--- begin ---

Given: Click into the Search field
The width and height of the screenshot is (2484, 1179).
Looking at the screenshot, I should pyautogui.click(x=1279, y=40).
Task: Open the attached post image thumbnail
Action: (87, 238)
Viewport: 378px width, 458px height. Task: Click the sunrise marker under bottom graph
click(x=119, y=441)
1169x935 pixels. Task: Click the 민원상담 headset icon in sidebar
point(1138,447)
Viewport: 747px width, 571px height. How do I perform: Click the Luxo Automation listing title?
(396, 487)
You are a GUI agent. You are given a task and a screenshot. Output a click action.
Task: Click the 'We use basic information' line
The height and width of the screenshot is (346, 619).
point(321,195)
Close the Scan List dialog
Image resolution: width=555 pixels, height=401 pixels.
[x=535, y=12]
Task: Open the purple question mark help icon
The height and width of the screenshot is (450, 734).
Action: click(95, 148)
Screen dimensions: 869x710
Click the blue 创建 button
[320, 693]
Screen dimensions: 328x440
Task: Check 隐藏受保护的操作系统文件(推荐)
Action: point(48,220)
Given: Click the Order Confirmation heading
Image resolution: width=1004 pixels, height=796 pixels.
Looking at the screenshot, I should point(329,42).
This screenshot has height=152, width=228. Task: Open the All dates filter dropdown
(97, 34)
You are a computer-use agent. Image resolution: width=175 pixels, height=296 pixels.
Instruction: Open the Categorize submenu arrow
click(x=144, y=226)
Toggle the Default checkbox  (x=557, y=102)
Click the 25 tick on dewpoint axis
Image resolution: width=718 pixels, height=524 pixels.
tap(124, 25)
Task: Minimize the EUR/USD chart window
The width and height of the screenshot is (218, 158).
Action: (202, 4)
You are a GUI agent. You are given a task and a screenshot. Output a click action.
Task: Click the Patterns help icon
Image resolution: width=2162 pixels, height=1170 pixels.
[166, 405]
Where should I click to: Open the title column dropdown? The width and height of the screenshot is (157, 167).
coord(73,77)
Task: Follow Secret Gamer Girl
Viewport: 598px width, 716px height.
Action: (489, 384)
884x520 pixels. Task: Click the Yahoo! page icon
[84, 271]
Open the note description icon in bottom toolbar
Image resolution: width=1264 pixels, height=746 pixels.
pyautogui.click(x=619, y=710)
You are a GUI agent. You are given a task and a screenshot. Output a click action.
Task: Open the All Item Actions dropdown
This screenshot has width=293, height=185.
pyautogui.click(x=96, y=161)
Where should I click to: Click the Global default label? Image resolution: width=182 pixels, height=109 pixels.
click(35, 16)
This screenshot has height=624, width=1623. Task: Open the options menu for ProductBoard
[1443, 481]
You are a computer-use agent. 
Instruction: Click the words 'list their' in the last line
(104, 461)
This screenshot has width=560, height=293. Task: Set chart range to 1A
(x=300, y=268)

--- end ---

_REQUIREMENT:_ Reproduce the listing above verbatim, keeping every line in its original order.

_REPLY TO THE EXERCISE:_
Given: Click into the Search field
The width and height of the screenshot is (2484, 1179).
Looking at the screenshot, I should pyautogui.click(x=1279, y=40).
Task: Open the attached post image thumbnail
Action: (87, 238)
Viewport: 378px width, 458px height. Task: Click the sunrise marker under bottom graph
click(x=119, y=441)
1169x935 pixels. Task: Click the 민원상담 headset icon in sidebar
point(1138,447)
Viewport: 747px width, 571px height. How do I perform: Click the Luxo Automation listing title?
(396, 487)
You are a GUI agent. You are given a task and a screenshot. Output a click action.
Task: Click the 'We use basic information' line
The height and width of the screenshot is (346, 619).
point(321,195)
Close the Scan List dialog
Image resolution: width=555 pixels, height=401 pixels.
[x=535, y=12]
Task: Open the purple question mark help icon
The height and width of the screenshot is (450, 734).
Action: click(95, 148)
Screen dimensions: 869x710
Click the blue 创建 button
[320, 693]
Screen dimensions: 328x440
Task: Check 隐藏受保护的操作系统文件(推荐)
Action: point(48,220)
Given: Click the Order Confirmation heading
Image resolution: width=1004 pixels, height=796 pixels.
Looking at the screenshot, I should point(329,42).
This screenshot has height=152, width=228. Task: Open the All dates filter dropdown
(97, 34)
You are a computer-use agent. Image resolution: width=175 pixels, height=296 pixels.
Instruction: Open the Categorize submenu arrow
click(x=144, y=226)
Toggle the Default checkbox  (x=557, y=102)
Click the 25 tick on dewpoint axis
Image resolution: width=718 pixels, height=524 pixels.
tap(124, 25)
Task: Minimize the EUR/USD chart window
The width and height of the screenshot is (218, 158).
Action: (202, 4)
You are a GUI agent. You are given a task and a screenshot. Output a click action.
Task: Click the Patterns help icon
Image resolution: width=2162 pixels, height=1170 pixels.
[166, 405]
Where should I click to: Open the title column dropdown? The width and height of the screenshot is (157, 167).
coord(73,77)
Task: Follow Secret Gamer Girl
Viewport: 598px width, 716px height.
Action: (489, 384)
884x520 pixels. Task: Click the Yahoo! page icon
[84, 271]
Open the note description icon in bottom toolbar
Image resolution: width=1264 pixels, height=746 pixels.
pyautogui.click(x=619, y=710)
You are a GUI agent. You are given a task and a screenshot. Output a click action.
Task: Open the All Item Actions dropdown
This screenshot has width=293, height=185.
pyautogui.click(x=96, y=161)
Where should I click to: Click the Global default label? Image resolution: width=182 pixels, height=109 pixels.
click(35, 16)
This screenshot has height=624, width=1623. Task: Open the options menu for ProductBoard
[1443, 481]
You are a computer-use agent. 
Instruction: Click the words 'list their' in the last line
(104, 461)
This screenshot has width=560, height=293. Task: Set chart range to 1A
(x=300, y=268)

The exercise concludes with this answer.